メロンの熟した甘み-ベートーヴェンのラルゲット

beethoven_2_walter.jpg中目黒邸のN君が「メロン・パーティ」を開くというのでいそいそと出掛けた。実は去年から誘ってくれと口酸っぱく言っておいたものの、すっかり彼が忘れていて、1年越しの実現(大袈裟な!笑)。シャンパンで乾杯の後、北海道産地直送の熟れに熟れたとびっきり上等のメロンに舌鼓を打ちながら歓談する。銘柄は「アサヒメロン」、そして「富良野メロン」、2種類のメロンを嫌というほど堪能させていただいた。こんなに美味しいメロンがあったのかと驚愕するほどのできで、また来年もよろしくね、とお願いしてお暇した。
とにかく招んでいただいて感謝です。

恵比寿で久しぶりにかつての生徒だったYと会う。もともと名古屋勤務だった彼女に来週末の「人間力向上セミナー」のヘルプをお願いしようと急遽時間をとってもらったのである。3年目にしてすでに部下をもつチーフとは・・・。やっぱり「負けず嫌い」なんだろね。とにかく若いうちは「負けず嫌い」が大事。1時間強話をして、前向きに協力してもらうことになった。感謝。

明日は第17回「早わかりクラシック音楽講座」。ここのところブログでも頻繁にとりあげているショスタコーヴィチがお題で、この1週間は結構ショスタコの音楽を聴き込んで準備をした。コメント上でも話題
になっているのが(もちろん明日の講座でもかいつまんで話す予定)、第5交響曲フィナーレの主題「ソドレミ♭」。クラシック音楽に限らず古今東西このメロディをもつ有名楽曲の何と多いことか・・・。あまりに有名な、というよりありきたりな旋律ゆえ、ショスタコーヴィチの楽曲に秘められた「真実」が何なのかを議論すること自体がとてもナンセンスに思えてくるほどだ。
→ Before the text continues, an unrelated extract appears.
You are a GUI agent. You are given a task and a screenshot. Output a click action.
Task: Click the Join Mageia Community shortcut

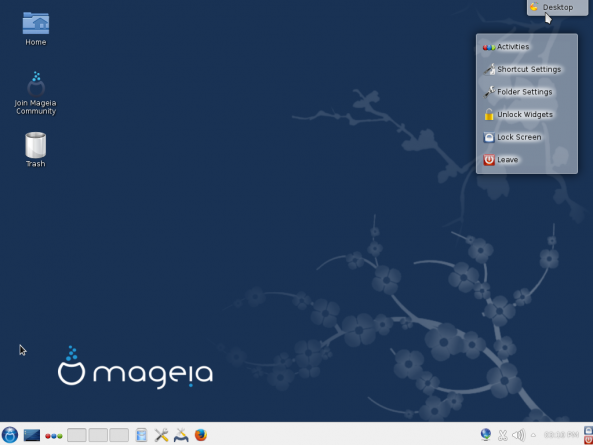pos(36,93)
後世の研究者は様々な切口から新説を唱えるのだが、果たして作曲者自身の真意はどこにあるのか?一昨日のコメントにも書いたが、意外にショスタコ自身は何も考えず、普通に良く聴くこの「ソドレミ♭」を使っただけなのかもしれない。

ベートーヴェン:交響曲第2番ニ長調作品36
ブルーノ・ワルター指揮コロンビア交響楽団

ワルター晩年の傑作ステレオ録音中の1枚。今日のような暑い夏日に、緑豊かで爽やかな風の如く響く音楽-第2交響曲の第2楽章ラルゲットはぴったりだ。若き日のベートーヴェンが書いた優しく、そして清らかなメロディをもつ感動的な楽章。そして、何とこのラルゲットの主題も「ソドレミ♭」なのである。嫌な言い方をすれば、とても「陳腐な」メロディ。しかし、非常に多くの有名楽曲が存在する(先日のコメント欄参照)ことを考えるとこの「音の並び」には人間の感性をくすぐる秘密があるのかもしれない。
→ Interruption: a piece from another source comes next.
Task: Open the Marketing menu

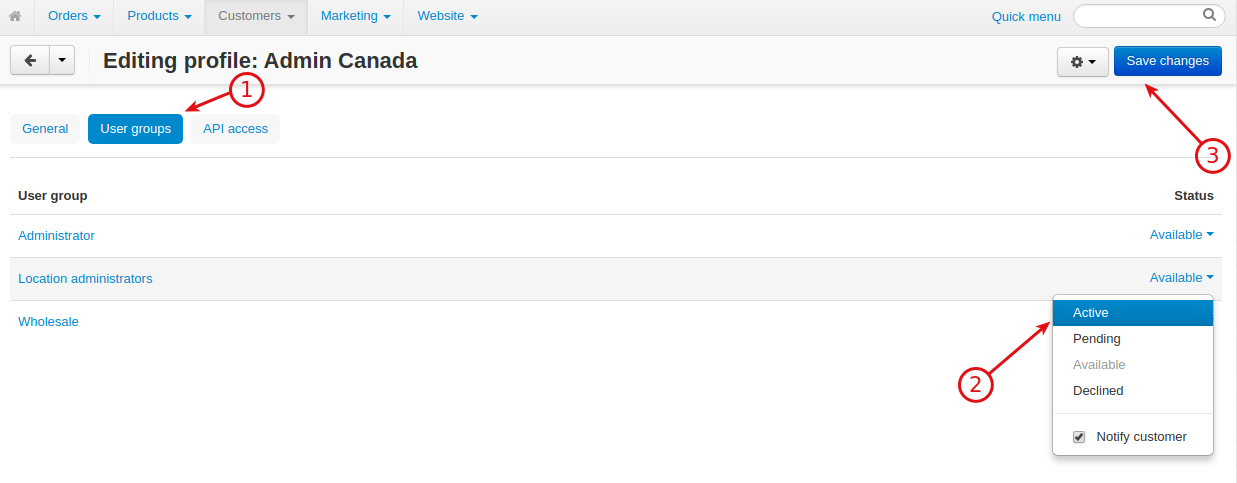Action: 356,16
ワルターのベートーヴェンは意外に(?!)いかす。僕はずっとフルトヴェングラー派だったが、全9曲、実はどれも優れている。特にこの第2交響曲は他の誰の追随も許さない高みにある屈指の録音であると思う。今日食したメロンと同じに、「熟した中に感じさせる清らかな甘み」をもつのだ。